Task list:
a) In the passage on recent accounting pronouncements, from what date is the amended AcG-15 guideline effective?
b) Carry the passage on recent accounting pronouncements forward from its last sentence.

Passage to read:
● ● ●
RECENT ACCOUNTING PRONOUNCEMENTS

      In December 2003, the FASB revised FIN No. 46, “Consolidation of Variable Interest Entities”, which clarifies the application of Accounting Research Bulletin No. 51 “Consolidated Financial Statements” to those entities (defined as VIEs) in which either the equity at risk is not sufficient to permit that entity to finance its activities without additional subordinated financial support from other parties, or equity investors lack voting control, an obligation to absorb expected losses or the right to receive expected residual returns. FIN No. 46(R) requires consolidation by a business of VIEs in which it is the primary beneficiary. The primary beneficiary is defined as the party that has exposure to the majority of the expected losses and/or expected residual returns of the VIE. FIN No. 46(R) was effective for the company in the first quarter, and there was no material impact on its financial position, results of operations or cash flows from adoption. In Canada, Accounting Guideline 15 (“AcG-15”), “Consolidation of Variable Interest Entities”, is harmonized with FIN No. 46(R). The CICA has recently amended AcG-15 in an effort to clarify certain issues. The amended guideline is effective for all annual and interim periods beginning on or after November 1, 2004. The company does not expect application of the guideline to have a material impact on its consolidated financial statements.
● ● ●
Supplied entries:

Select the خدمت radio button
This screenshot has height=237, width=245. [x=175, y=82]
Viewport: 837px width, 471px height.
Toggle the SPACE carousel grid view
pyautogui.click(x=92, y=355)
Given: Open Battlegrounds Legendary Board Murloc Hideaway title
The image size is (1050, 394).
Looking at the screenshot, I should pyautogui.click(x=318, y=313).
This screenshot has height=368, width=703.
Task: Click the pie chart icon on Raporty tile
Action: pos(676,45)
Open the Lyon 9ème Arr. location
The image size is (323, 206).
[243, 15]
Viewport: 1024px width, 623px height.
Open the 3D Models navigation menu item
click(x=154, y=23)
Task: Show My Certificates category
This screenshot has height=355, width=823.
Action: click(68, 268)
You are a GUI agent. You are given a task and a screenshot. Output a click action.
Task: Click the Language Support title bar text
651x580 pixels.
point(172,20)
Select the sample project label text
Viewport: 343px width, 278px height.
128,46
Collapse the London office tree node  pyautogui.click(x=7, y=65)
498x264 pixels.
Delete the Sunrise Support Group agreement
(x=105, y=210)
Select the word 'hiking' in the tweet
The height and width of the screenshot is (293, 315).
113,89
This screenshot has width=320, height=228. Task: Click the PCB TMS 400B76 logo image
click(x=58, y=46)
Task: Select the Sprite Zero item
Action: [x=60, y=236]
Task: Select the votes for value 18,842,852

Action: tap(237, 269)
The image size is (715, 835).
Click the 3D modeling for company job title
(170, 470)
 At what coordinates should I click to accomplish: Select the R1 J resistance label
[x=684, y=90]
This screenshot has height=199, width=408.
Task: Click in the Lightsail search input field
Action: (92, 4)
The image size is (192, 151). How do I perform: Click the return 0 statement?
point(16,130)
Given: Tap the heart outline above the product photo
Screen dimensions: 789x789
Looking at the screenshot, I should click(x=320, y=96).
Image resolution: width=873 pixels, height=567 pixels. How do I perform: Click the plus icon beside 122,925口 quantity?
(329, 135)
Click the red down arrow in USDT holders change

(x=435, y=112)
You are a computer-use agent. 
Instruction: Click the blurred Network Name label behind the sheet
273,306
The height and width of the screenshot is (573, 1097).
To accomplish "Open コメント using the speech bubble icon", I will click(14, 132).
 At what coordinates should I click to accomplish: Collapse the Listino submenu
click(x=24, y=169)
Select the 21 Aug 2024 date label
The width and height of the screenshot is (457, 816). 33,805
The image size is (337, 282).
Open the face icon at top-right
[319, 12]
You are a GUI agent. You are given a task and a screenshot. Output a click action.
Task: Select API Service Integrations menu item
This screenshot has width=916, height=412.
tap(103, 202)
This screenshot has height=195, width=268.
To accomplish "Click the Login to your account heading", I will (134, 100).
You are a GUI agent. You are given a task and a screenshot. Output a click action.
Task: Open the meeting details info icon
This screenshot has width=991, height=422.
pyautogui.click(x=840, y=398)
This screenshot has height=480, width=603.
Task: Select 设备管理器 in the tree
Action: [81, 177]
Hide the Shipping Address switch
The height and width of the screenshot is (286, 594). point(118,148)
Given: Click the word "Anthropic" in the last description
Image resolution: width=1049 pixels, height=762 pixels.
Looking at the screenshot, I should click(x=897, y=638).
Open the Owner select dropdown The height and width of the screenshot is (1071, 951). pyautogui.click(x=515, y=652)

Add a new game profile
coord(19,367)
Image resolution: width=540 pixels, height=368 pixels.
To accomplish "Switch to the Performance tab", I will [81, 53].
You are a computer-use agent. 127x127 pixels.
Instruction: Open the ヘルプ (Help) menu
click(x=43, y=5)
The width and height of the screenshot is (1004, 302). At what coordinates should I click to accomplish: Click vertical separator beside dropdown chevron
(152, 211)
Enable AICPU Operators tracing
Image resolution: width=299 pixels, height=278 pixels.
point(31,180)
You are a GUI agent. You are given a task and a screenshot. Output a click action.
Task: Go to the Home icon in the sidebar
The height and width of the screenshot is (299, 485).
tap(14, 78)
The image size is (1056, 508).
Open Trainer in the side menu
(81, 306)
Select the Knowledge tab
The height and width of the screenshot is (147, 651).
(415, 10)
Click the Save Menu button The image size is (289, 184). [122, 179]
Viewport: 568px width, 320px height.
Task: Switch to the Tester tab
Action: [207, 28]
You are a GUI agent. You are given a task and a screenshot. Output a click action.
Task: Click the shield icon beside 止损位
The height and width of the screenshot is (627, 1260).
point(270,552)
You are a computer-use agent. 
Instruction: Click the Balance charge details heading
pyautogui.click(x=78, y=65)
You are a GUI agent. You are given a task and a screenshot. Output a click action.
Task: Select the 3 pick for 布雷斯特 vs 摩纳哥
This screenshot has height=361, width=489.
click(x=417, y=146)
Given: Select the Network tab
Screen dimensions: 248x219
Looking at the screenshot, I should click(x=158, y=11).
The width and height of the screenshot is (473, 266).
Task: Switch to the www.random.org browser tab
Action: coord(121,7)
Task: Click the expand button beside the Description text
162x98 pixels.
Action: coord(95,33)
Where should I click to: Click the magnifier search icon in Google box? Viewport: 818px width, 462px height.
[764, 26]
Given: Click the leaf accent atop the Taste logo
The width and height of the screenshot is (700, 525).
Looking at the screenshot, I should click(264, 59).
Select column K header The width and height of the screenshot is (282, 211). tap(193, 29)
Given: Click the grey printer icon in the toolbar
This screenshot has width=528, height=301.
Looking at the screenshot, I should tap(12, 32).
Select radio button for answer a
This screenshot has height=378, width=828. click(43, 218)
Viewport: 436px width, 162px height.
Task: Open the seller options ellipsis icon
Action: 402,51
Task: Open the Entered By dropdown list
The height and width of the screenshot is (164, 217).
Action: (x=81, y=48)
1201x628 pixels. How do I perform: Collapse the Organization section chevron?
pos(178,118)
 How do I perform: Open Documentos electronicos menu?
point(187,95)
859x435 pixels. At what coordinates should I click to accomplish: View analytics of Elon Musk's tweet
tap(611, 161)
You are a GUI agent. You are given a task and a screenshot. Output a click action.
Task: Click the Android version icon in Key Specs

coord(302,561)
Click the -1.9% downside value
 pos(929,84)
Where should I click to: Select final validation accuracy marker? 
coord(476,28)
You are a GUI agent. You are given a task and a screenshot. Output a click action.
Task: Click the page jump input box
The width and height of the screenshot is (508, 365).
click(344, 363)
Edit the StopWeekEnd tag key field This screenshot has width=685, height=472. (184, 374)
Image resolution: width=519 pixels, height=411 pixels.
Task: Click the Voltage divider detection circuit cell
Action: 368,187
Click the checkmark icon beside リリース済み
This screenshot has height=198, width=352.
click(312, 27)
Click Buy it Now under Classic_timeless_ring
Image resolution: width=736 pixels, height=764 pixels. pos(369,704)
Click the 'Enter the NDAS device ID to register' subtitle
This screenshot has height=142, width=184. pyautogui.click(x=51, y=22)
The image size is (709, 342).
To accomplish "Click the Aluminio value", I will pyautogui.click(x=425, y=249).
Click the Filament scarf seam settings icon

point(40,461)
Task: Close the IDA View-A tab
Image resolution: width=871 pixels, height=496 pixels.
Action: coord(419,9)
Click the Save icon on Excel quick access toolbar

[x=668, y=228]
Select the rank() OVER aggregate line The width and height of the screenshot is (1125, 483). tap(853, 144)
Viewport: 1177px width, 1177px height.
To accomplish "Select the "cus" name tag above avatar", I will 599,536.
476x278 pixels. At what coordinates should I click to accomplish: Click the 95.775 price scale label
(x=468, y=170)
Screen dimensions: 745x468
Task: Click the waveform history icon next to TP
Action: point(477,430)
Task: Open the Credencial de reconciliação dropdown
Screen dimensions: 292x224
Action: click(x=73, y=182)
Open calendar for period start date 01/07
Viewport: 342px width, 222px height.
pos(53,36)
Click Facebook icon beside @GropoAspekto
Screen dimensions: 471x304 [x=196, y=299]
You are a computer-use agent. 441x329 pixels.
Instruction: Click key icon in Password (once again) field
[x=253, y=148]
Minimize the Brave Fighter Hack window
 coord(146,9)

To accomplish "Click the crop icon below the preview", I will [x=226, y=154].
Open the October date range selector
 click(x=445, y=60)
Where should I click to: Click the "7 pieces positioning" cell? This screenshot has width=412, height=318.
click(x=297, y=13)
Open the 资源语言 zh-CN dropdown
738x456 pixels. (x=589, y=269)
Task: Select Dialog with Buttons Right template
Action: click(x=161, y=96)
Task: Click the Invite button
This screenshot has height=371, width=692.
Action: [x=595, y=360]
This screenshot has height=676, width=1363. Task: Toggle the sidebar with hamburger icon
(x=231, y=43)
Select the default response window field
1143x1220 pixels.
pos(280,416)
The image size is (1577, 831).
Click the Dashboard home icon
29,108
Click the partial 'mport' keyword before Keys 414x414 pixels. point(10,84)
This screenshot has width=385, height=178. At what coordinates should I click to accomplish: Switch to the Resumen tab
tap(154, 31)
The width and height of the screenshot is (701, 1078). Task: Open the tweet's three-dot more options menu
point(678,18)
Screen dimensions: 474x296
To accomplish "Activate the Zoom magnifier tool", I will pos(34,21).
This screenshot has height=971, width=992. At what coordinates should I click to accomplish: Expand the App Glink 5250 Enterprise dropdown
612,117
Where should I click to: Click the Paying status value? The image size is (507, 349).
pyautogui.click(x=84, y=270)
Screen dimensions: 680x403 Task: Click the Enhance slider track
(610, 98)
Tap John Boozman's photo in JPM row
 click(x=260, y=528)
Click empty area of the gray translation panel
● ● ●
Outputs for the tasks:
a) It is effective for all annual and interim periods beginning on or after November 1, 2004.

b)
      In December 2003, the Medicare Prescription Drug Improvement and Modernization Act of 2003 (the “Act”) was signed into law in the US. The Act introduced a prescription drug benefit under Medicare (Medicare Part D) as well as a federal subsidy to sponsors of retiree health care benefit plans that provide a benefit that is at least actuarially equivalent to Medicare Part D. In May 2004, FASB Staff Position (“FSP”) No. 106-2, “Accounting and Disclosure Requirements Related to the Medicare Prescription Drug, Improvement and Modernization Act of 2003” was issued. FSP No. 106-2 supersedes FSP No. 106-1 of the same title, and provides guidance on the accounting, disclosure and transition related to the Act. The company applied the provisions of the FSP prospectively as of July 1, 2004. The federal subsidy had the effect of reducing the company’s accumulated post-retirement benefit obligation by $26.9 million and did not have a significant impact on the measurement of the net periodic post-retirement benefit cost for the period.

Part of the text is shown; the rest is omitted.